(Beginning of Excerpted records)
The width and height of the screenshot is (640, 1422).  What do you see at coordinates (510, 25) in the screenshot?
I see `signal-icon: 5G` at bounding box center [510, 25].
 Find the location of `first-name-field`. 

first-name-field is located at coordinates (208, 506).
(End of Excerpted records)
(Beginning of Excerpted records)
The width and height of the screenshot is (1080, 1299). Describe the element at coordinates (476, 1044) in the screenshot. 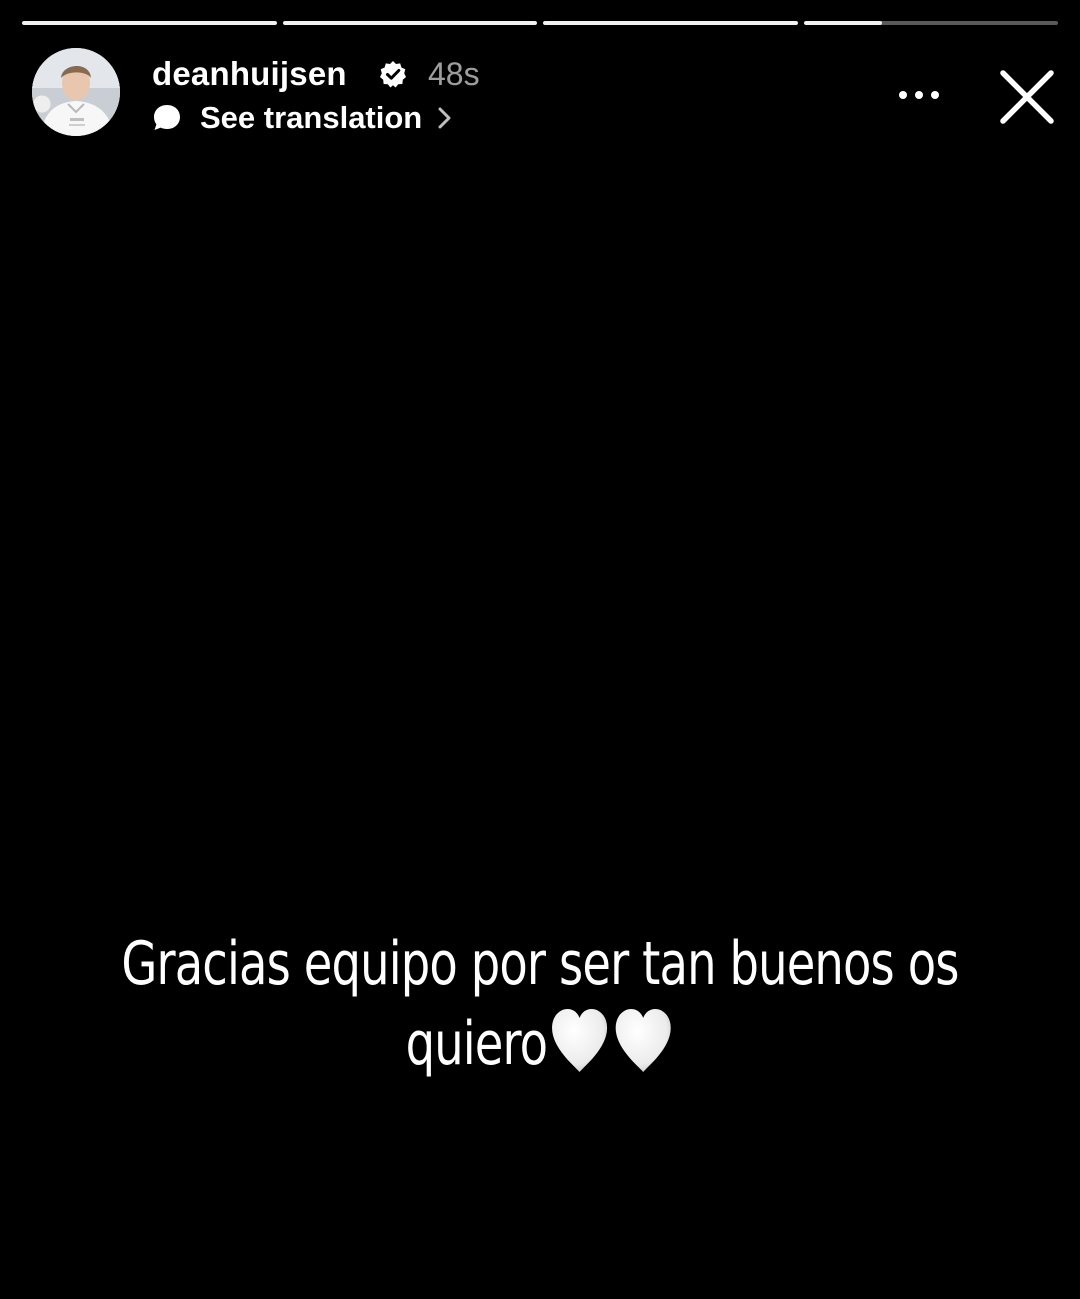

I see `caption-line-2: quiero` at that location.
(End of Excerpted records)
Count the lines above that contain the string "field", treating uppercase and lowercase as different, and give only the number.

- Answer for this exercise
2